G(1) Cell Cycle Arrest and Extrinsic Apoptotic Mechanisms Underlying the Anti-Leukemic Activity of CDK7 Inhibitor BS-181.

In vitro antitumor activity of the CDK7 inhibitor BS-181 against human T-ALL Jurkat cells was determined. Treatment of Jurkat clones (JT/Neo) with BS-181 caused cytotoxicity and several apoptotic events, including TRAIL/DR4/DR5 upregulation, c-FLIP down-regulation, BID cleavage, BAK activation, ΔΨ(m) loss, caspase-8/9/3 activation, and PARP cleavage. However, the BCL-2-overexpressing Jurkat clone (JT/BCL-2) abrogated these apoptotic responses. CDK7 catalyzed the activating phosphorylation of CDK1 (Thr161) and CDK2 (Thr160), and CDK-directed retinoblastoma phosphorylation was attenuated in both BS-181-treated Jurkat clones, whereas only JT/BCL-2 cells exhibited G(1) cell cycle arrest. The G(1)-blocker hydroxyurea augmented BS-181-induced apoptosis by enhancing TRAIL/DR4/DR5 upregulation and c-FLIP down-regulation. BS-181-induced FITC-annexin V-positive apoptotic cells were mostly in the sub-G(1) and G(1) phases. BS-181-induced cytotoxicity and mitochondrial apoptotic events (BAK activation/ΔΨ(m) loss/caspase-9 activation) in Jurkat clones I2.1 (FADD-deficient) and I9.2 (caspase-8-deficient) were significantly lower than in A3 (wild-type).
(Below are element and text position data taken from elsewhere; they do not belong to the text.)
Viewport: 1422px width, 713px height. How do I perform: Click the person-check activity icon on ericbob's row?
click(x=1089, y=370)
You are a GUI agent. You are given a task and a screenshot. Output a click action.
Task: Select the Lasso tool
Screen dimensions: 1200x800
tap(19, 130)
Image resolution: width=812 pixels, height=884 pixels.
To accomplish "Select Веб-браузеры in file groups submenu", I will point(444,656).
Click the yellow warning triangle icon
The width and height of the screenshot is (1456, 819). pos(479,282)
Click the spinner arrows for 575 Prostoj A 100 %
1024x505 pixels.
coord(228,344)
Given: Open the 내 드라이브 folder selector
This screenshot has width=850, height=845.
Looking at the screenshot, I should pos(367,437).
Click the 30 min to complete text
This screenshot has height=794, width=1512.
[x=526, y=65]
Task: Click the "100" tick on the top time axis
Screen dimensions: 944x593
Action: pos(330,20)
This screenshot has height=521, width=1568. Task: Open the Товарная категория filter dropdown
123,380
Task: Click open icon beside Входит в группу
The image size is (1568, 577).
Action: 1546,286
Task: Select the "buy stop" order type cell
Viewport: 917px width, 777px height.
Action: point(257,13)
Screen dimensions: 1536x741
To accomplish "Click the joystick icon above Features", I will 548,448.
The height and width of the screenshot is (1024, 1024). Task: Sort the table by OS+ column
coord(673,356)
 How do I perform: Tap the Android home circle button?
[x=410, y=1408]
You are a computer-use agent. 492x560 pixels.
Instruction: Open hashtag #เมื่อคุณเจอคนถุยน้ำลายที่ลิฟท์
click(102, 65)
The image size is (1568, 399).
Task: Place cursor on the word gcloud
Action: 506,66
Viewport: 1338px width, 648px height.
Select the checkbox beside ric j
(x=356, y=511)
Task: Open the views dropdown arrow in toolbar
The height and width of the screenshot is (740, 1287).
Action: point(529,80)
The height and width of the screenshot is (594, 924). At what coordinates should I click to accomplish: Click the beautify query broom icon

Exogenously added recombinant TRAIL (rTRAIL) markedly synergized BS-181-induced apoptosis in A3 cells but not in normal peripheral T cells. The cotreatment cytotoxicity was significantly reduced by the DR5-blocking antibody but not by the DR4-blocking antibody. These results demonstrated that the BS-181 anti-leukemic activity is attributed to extrinsic TRAIL/DR5-dependent apoptosis preferentially induced in G(1)-arrested cells, and that BS-181 and rTRAIL in combination may hold promise for T-ALL treatment.